Tontechnik mit dem Tri-Ergon-Verfahren
Die nach dem Tri-Ergon-Verfahren hergestellte UFA-Produktion, zugleich eine tragische Momentaufnahme frühen deutschen Scheiterns beim Versuch den ersten Tonfilm herzustellen, war aufgrund erheblicher technischer Mängel ein kommerzieller Misserfolg, der weitgehende Folgen für die deutsche Tonfilmentwicklung haben sollte. Geschockt von diesem allumfassenden Fehlschlag wurden die folgenden drei Jahre keinerlei weitere Tonfilmversuche gestartet. Erst gegen Ende 1928 unternahm man, erneut unter der Leitung Bagiers, wieder Versuche, den Tonfilm in Deutschland zu etablieren. Als Ergebnisse dieser erneuten Bemühungen wurden mehrere Kurzfilme wie Dein ist mein Herz, Das letzte Lied und Paganini in Venedig Anfang 1929 in die Kinos gebracht.

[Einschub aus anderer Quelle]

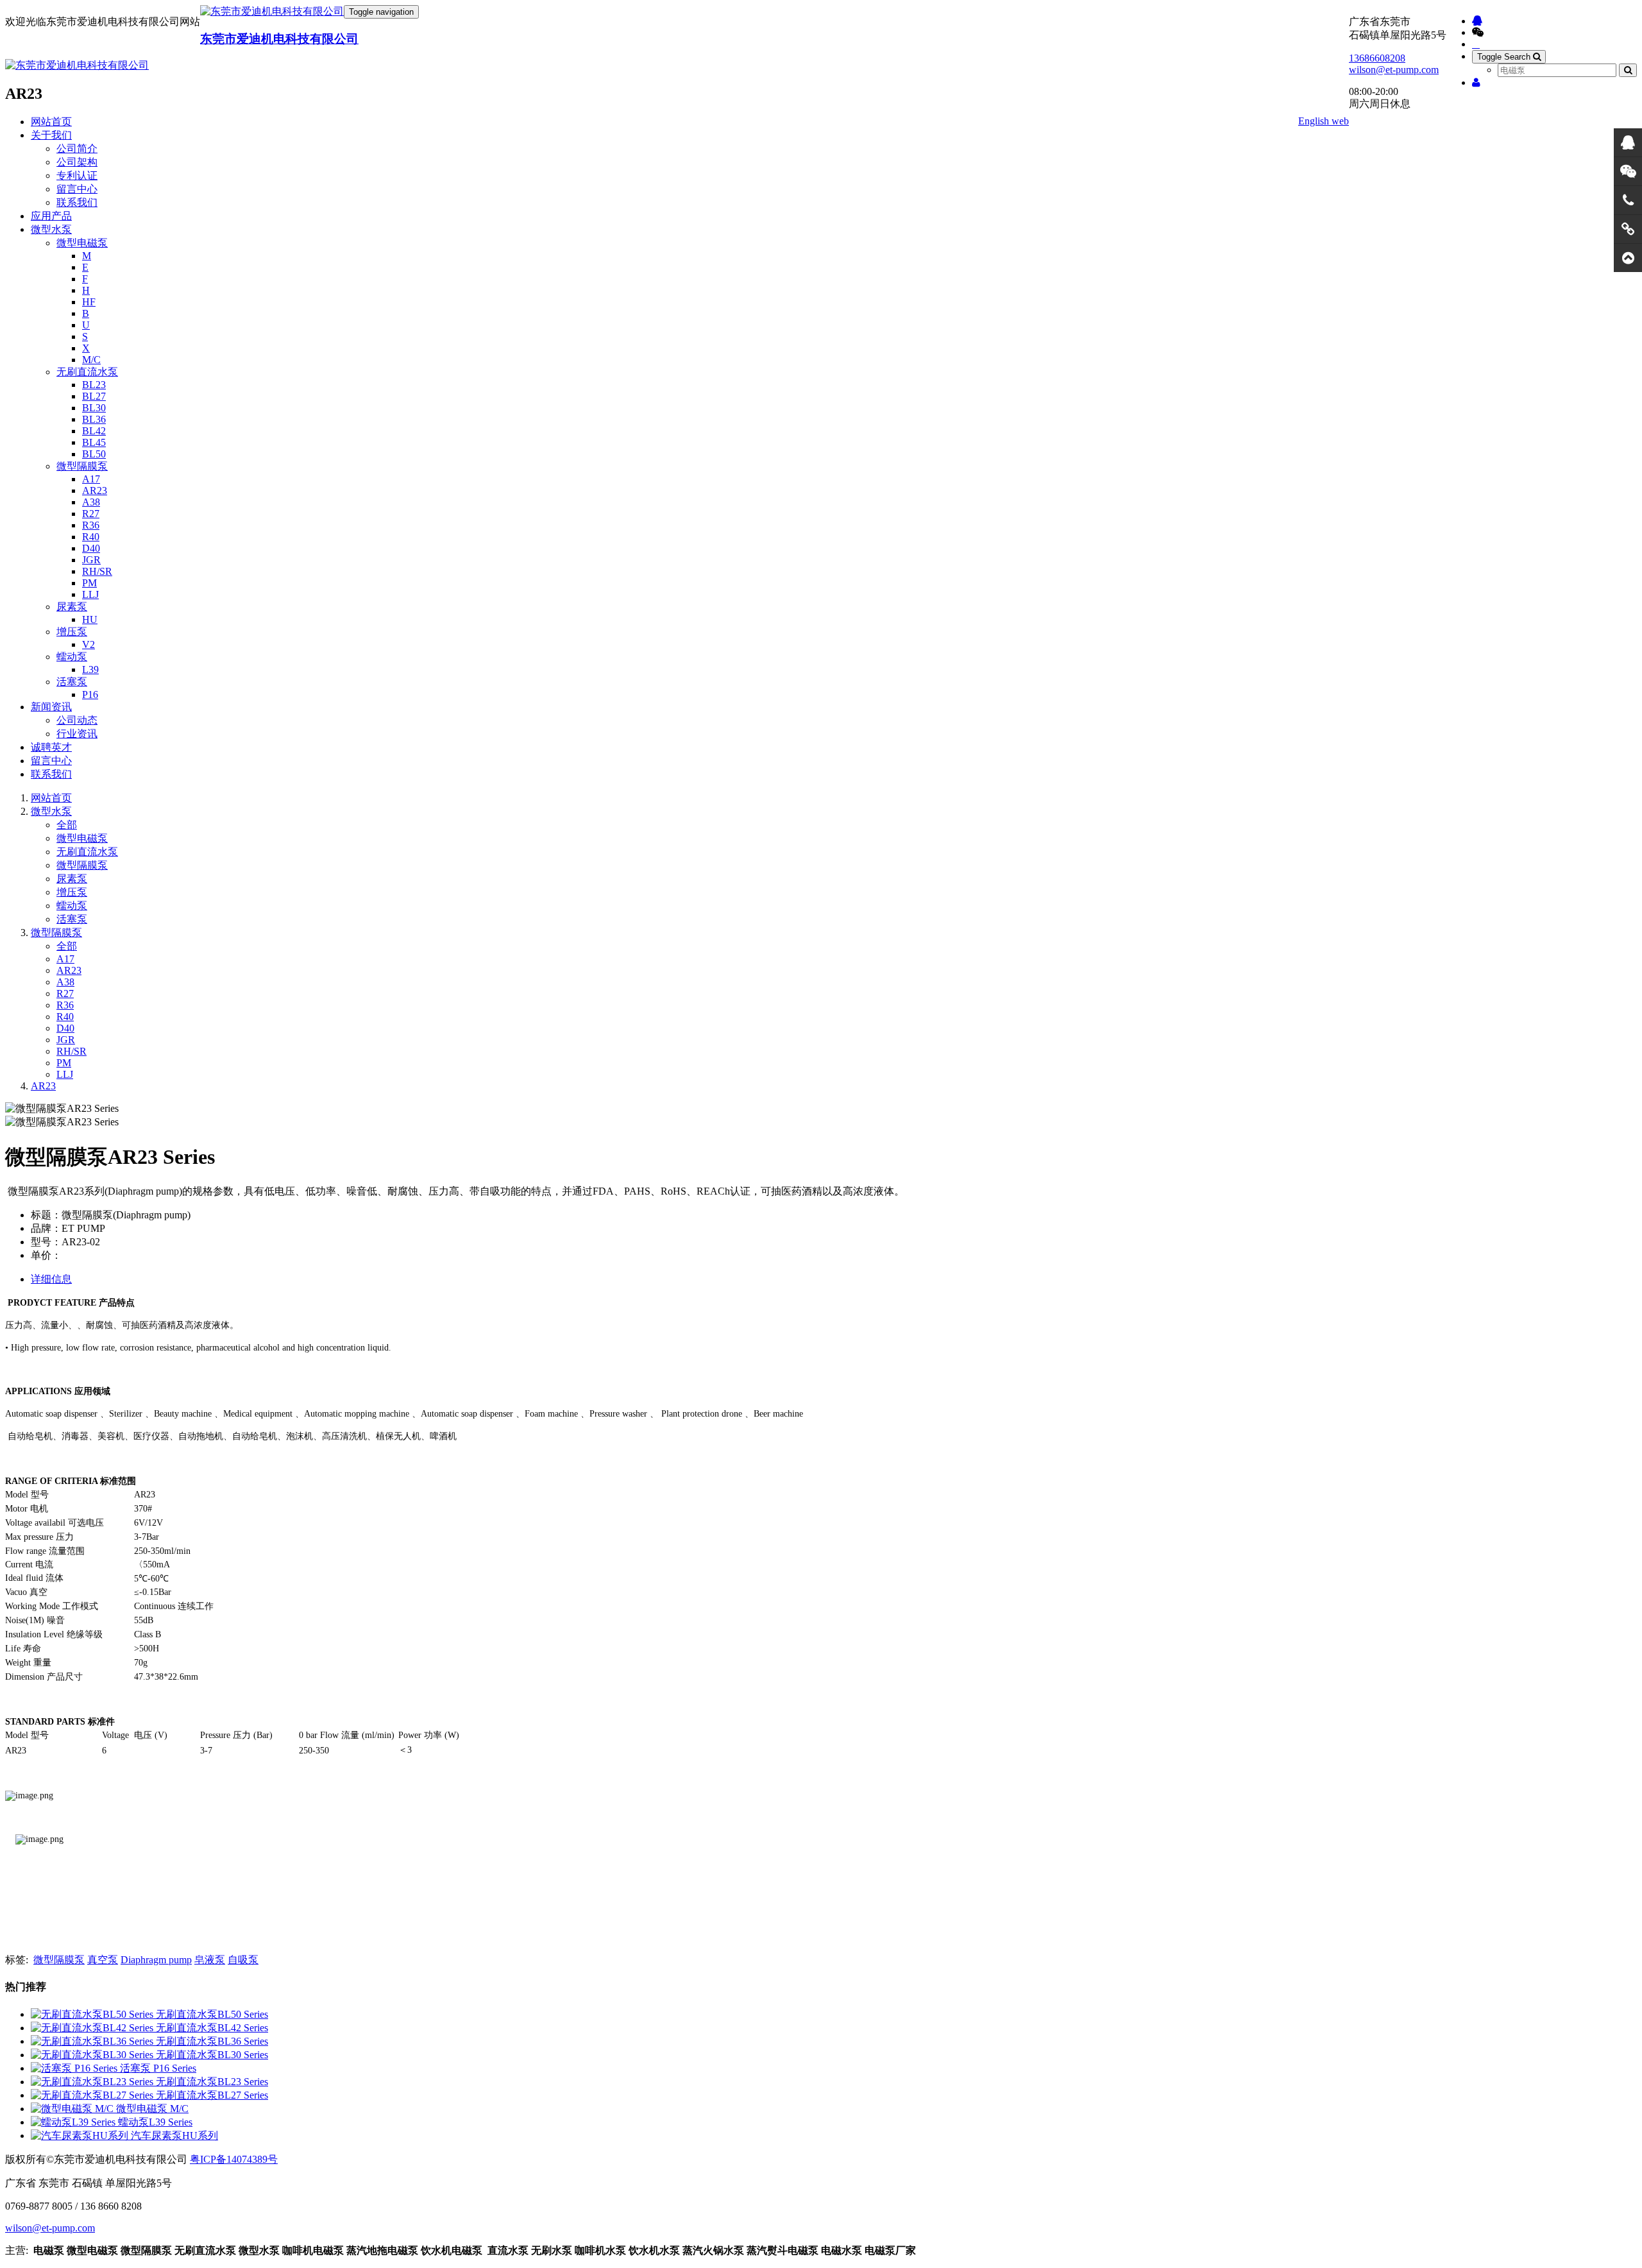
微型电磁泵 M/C (152, 2108)
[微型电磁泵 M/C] (73, 2108)
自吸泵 (243, 1959)
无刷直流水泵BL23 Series (212, 2081)
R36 (90, 525)
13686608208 (1377, 58)
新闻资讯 (51, 706)
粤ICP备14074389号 (234, 2159)
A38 (91, 502)
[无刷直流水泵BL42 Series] (93, 2027)
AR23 (94, 490)
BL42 (94, 430)
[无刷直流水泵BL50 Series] (93, 2014)
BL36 (94, 419)
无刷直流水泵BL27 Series (212, 2095)
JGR (91, 559)
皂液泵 (209, 1959)
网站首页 (51, 121)
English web (1323, 120)
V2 (88, 644)
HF (89, 301)
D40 (91, 548)
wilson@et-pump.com (1394, 69)
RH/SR (97, 571)
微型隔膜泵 (82, 466)
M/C (91, 359)
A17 (91, 478)
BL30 (94, 407)
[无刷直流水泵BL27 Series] (93, 2095)
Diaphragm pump (156, 1959)
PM (89, 582)
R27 (90, 513)
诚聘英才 (51, 747)
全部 (66, 824)
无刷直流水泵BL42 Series (212, 2027)
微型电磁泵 (82, 242)
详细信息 (51, 1279)
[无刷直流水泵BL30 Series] (93, 2054)
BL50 (94, 453)
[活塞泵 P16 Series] (75, 2068)
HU (89, 619)
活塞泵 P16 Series (158, 2068)
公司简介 (76, 148)
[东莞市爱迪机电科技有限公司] (272, 12)
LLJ (90, 594)
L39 (90, 669)
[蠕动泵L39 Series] (74, 2122)
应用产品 (51, 215)
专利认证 (76, 175)
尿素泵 (71, 606)
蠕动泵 (71, 656)
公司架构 (76, 162)
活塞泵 (71, 681)
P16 (90, 694)
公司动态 (76, 720)
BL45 (94, 442)
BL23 (94, 384)
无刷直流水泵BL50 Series (212, 2014)
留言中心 (76, 188)
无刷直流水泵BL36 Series (212, 2041)
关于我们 (51, 135)
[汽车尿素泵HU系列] (81, 2135)
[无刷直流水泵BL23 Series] (93, 2081)
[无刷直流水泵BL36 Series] (93, 2041)
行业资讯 (76, 733)
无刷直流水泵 (87, 371)
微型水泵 (51, 229)
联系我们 (76, 202)
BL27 (94, 396)
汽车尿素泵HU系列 (174, 2135)
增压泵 (71, 631)
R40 (90, 536)
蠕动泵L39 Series (155, 2122)
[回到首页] (1628, 258)
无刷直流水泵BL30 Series (212, 2054)
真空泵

In Guido Bagiers Tagebucheintrag von 21. Dezember 1925 ist über das tontechnische Fiasko der Premiere von Das Mädchen mit den Schwefelhölzern folgendes zu lesen:
„Es ist alles aus – die ganze Arbeit war vergeblich. […] Ich kam gerade rechtzeitig in den Mozartsaal. Der Kulturfilm war zu Ende, – unser Film wurde in den besonderen Projektor eingelegt. Die einleitende Musik erklingt laut und sauber aus den Lautsprechern. Der Ton war gut, obwohl, vielleicht in der Hoffnung, uns zu schaden, das lebendige Orchester sich vorher bei der Begleitung des Kulturfilms besonders ins Zeug gelegt hatte. Das Bild blendet auf […] Die Ausrufe, die Leierkästen und Drehorgeln ergeben mit der musikalischen Untermalung des Orchesters einen seltsamen, berückenden Klang. Auch diese Szene geht vorüber. Da, als die Wanderung des Kindes über die Schneefelder hin zur Krippe der Maria beginnt, höre ich plötzlich ein merkwürdiges Fauchen in den Lautsprechern, das rasch zunimmt. Ich renne hinauf in die Vorführkabine. Seeger hat soeben nach der ersten Rolle die anschließende nebenan im zweiten Apparat anlaufen lassen. Er ruft mir zu: ‚Es muß hier etwas nicht in Ordnung sein!‘ Der Ton wird leiser und leiser – das Publikum unruhiger und unruhiger. Ich schreie Seeger zu: ‚Ton mehr aufdrehen – verstärken!‘ Seeger geht mit dem Potentiometer bis zur letzten Grenze – die Statophone geben statt Musik nur noch ein brüllendes Geräusch von sich. Seeger ruft entsetzt: ‚Die Akkus sacken ab – es muß sich an ihnen jemand zu schaffen gemacht haben!‘ Und ein kräftiger Fluch folgt! Nun wird es entsetzlich: Unser wundervoller Schlußchor geht in dem Zischen und Geknatter der Lautsprecher unter – das Publikum beginnt mitzuspielen – es ertönen Zwischenrufe: ‚Schluß!‘ – und in einem Gemisch von Gelächter und Protestrufen endet die Vorführung!“[1]
Rezeption und Folgen
Über die öffentliche Aufnahme dieses ersten deutschen Tonfilmversuchs schrieb Oskar Kalbus in seinem zweiten Band von Vom Werden deutscher Filmkunst:
„Dieser erste deutsche Tonfilm gelangte im Theater am Nollendorfplatz zur Uraufführung – und fiel ‚glänzend‘ durch. Die Zeitungen von damals wissen nämlich zu berichten, daß der Tonfilm sich kümmerlich zwei Tage ‚durchgekrächzt‘ habe. So mag es begreiflich erscheinen, dass man vorläufig vom Tonfilm genug hatte und nicht mehr daran dachte, einen neuen zu drehen. Die Tonaufnahmen waren gut, die Wiedergabe hatte alles verdorben. Irgendwo in einem Berliner Vorort lag eines Tages ein Haufen Schrott: die Reste der 20 Apparate, mit denen die Triergon-Leute den Nachweis führen wollten und auch hätten führen können, daß ihr Tonfilm wert war, von der ganzen Welt gehört zu werden.“[2]
Einzelnachweise
- Das Scheitern von Tri-Ergon auf filmportal.de
- Oskar Kalbus: Vom Werden deutscher Filmkunst. 2. Teil: Der Tonfilm. Berlin 1935. S. 7.